7. Desafios legais estão surgindo novamente para as grandes empresas de tecnologia
Até hoje, as big techs conseguiram permanecer imunes à responsabilidade legal quando se trata do conteúdo gerado pelos usuários. Mas isso pode mudar, alerta a especialista. A Suprema Corte dos EUA está revisitando decisões passadas e se leis estaduais que visam regular as empresas de tecnologia ferem a Constituição norte-americana. Conforme a IA generativa avança, fica mais difícil para as plataformas afirmar que são apenas espaços onde as pessoas se manifestam como querem.
“Diferentemente do conteúdo gerado tradicionalmente pelos usuários, a IA generativa está produzindo resultados de busca, postagens em redes sociais e outros tipos de conteúdo sem a necessidade de autores ou criadores externos, eliminando o papel intermediário [que as plataformas dizem exercer]”, aponta.
8. Biotecnologia cria acidentalmente um novo sistema genético de castas
Vários avanços em biotecnologia foram comemorados recentemente, como a primeira terapia de edição genética aprovada nos EUA. Medicações como o Ozempic explodiram em vendas e estão sendo usadas em testes diversos para o combate à obesidade. Mas o que parecem ser boas notícias podem representar algo mais sombrio se não forem democratizadas, diz a CEO do Future Today Institute.

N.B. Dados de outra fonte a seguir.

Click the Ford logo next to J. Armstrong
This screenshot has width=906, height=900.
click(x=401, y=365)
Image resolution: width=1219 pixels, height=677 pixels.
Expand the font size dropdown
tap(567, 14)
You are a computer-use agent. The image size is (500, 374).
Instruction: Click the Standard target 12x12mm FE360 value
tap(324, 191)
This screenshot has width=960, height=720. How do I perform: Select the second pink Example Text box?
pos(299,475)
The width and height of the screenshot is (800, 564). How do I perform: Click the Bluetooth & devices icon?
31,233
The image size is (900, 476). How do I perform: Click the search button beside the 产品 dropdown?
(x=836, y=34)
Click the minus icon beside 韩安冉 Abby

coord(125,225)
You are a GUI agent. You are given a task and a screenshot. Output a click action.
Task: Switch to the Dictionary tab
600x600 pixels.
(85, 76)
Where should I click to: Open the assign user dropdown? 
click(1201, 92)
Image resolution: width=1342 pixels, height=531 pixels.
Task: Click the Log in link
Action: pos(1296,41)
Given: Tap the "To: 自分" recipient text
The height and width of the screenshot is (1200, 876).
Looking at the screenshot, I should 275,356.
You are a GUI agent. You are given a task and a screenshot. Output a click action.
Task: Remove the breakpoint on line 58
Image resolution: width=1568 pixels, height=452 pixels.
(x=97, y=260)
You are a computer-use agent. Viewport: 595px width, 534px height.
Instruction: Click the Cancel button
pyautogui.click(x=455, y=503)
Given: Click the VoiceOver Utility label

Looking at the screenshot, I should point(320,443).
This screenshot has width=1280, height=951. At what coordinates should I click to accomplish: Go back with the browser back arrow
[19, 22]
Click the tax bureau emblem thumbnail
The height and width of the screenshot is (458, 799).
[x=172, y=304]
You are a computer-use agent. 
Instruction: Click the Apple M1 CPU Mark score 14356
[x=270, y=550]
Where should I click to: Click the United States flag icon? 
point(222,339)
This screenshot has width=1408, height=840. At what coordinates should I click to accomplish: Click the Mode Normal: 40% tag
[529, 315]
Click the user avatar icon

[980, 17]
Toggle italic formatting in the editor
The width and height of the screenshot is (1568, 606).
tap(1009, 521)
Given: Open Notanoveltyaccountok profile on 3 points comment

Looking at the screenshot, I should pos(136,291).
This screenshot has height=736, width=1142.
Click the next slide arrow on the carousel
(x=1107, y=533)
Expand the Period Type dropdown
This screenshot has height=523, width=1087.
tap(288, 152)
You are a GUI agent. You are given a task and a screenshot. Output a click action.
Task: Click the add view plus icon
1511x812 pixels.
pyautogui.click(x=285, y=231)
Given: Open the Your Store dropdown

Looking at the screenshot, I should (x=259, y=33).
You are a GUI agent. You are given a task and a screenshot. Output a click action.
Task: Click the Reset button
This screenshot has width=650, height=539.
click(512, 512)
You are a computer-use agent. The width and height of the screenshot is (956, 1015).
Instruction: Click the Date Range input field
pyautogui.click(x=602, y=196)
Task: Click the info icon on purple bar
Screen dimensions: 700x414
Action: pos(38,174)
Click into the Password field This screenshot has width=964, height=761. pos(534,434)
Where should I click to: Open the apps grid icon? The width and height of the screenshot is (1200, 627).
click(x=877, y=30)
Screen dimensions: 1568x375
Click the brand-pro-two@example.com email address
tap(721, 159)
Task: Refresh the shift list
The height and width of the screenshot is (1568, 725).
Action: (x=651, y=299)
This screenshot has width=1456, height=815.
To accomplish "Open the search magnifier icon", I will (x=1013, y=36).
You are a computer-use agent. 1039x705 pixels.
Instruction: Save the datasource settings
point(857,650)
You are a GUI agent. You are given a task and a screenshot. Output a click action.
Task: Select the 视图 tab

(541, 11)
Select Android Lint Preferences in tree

“Sem uma visão estratégica, essas inovações de ponta em biotecnologia provavelmente aumentarão as desigualdades existentes na área da saúde. Os altos custos associados a esses novos tratamentos e tecnologias podem torná-los inacessíveis para uma parte significativa da população”, afirma.
Nesse cenário, aqueles que podem pagar por esses tratamentos avançados terão acesso aos cuidados de saúde mais eficazes e modernos, enquanto aqueles que não podem ficariam sem. “Para evitar isso, devemos fazer perguntas sobre a ética e a equidade da distribuição de cuidados de saúde diante do rápido progresso da tecnologia”, aponta ela.
9. Um mundo de novos materiais
Um lançamento pouco comentado deste ano foi feito pela DeepMind: uma ferramenta chamada Redes Gráficas para Exploração de Materiais (Gnome, na sigla em inglês), que usa deep learning para acelerar a descoberta de materiais que poderiam aprimorar células solares, baterias, chips de computador e muito mais.
A tecnologia já sugeriu estruturas para 2,2 milhões de novos materiais, e 700 deles já vêm sendo testados, com variáveis níveis de sucesso. Avanços nessa área poderiam trazer inúmeros benefícios para o mundo físico, diz Amy Webb.
“Já se perguntou por que podemos enviar pessoas ao espaço, mas parece que não conseguimos fazer a bateria de um iPhone durar mais do que um dia? A ciência dos materiais é realmente muito difícil, e é caro e perigoso projetar, testar e construir coisas com materiais inovadores”, explica.
Com o Gnome podendo simular a criação de materiais para oferecer os resultados mais certeiros para testes, boa parte desses custos poderia ser reduzida.
10. Eleições e desinformação não intencional
2024 terá mais de 70 eleições, com 4,2 bilhões de pessoas votando ao redor do mundo, lembra Webb. Isso inclui as eleições presidenciais dos EUA e as municipais brasileiras, por exemplo.
Com esses importantes pleitos, a desinformação e as fake news voltam a ser assunto urgente. Enquanto deepfakes e manipulação intencional já estão na mira das autoridades, outro tipo de desinformação pode não ter esse objetivo, mas também deve gerar preocupação.
Os modelos de IA generativa, por exemplo, emitem informações falsas por falhas no seu treinamento. Com a demanda crescente por informações, empresas de tecnologia estão recorrendo a profissionais autônomos para atividades como rotulagem de dados, e essas pessoas podem simplesmente não ter o contexto necessário para lidar com temas políticos.